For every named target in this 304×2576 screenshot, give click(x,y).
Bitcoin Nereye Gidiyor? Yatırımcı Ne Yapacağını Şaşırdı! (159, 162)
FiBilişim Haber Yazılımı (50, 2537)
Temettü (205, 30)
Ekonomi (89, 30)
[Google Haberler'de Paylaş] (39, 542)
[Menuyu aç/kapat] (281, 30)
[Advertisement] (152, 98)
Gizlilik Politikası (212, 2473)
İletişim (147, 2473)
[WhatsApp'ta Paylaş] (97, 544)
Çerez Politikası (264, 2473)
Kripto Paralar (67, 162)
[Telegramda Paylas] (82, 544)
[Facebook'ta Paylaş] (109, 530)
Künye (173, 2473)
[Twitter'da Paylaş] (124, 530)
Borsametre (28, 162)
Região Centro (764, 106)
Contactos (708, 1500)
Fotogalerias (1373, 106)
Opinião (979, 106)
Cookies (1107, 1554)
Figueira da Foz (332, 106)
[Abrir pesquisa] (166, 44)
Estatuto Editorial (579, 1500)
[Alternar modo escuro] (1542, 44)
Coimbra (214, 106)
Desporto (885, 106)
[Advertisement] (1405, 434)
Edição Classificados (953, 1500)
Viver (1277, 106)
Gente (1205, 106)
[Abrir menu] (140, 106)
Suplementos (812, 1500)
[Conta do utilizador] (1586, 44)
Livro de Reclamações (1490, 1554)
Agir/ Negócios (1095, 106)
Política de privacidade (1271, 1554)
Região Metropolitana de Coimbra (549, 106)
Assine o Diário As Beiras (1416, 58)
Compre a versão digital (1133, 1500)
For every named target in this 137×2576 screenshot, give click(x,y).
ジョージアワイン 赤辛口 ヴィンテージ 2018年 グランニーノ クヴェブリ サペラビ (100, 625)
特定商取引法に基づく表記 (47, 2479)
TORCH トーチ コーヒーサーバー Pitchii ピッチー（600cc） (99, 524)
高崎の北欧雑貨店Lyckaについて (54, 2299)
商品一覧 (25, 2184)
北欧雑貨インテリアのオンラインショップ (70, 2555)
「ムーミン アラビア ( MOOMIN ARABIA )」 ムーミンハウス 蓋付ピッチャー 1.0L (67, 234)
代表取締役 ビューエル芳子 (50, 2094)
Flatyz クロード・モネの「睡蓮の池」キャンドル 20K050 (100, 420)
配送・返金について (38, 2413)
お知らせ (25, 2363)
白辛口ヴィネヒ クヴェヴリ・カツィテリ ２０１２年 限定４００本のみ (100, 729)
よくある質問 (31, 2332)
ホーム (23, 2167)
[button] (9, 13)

################

-- Task objective --
Copy exactly the lines above, starting at the opening line and finishing at the line in which "Livro de Reclamações (1490, 1554)" occurs.

-- Response below --
For every named target in this 304×2576 screenshot, give click(x,y).
Bitcoin Nereye Gidiyor? Yatırımcı Ne Yapacağını Şaşırdı! (159, 162)
FiBilişim Haber Yazılımı (50, 2537)
Temettü (205, 30)
Ekonomi (89, 30)
[Google Haberler'de Paylaş] (39, 542)
[Menuyu aç/kapat] (281, 30)
[Advertisement] (152, 98)
Gizlilik Politikası (212, 2473)
İletişim (147, 2473)
[WhatsApp'ta Paylaş] (97, 544)
Çerez Politikası (264, 2473)
Kripto Paralar (67, 162)
[Telegramda Paylas] (82, 544)
[Facebook'ta Paylaş] (109, 530)
Künye (173, 2473)
[Twitter'da Paylaş] (124, 530)
Borsametre (28, 162)
Região Centro (764, 106)
Contactos (708, 1500)
Fotogalerias (1373, 106)
Opinião (979, 106)
Cookies (1107, 1554)
Figueira da Foz (332, 106)
[Abrir pesquisa] (166, 44)
Estatuto Editorial (579, 1500)
[Alternar modo escuro] (1542, 44)
Coimbra (214, 106)
Desporto (885, 106)
[Advertisement] (1405, 434)
Edição Classificados (953, 1500)
Viver (1277, 106)
Gente (1205, 106)
[Abrir menu] (140, 106)
Suplementos (812, 1500)
[Conta do utilizador] (1586, 44)
Livro de Reclamações (1490, 1554)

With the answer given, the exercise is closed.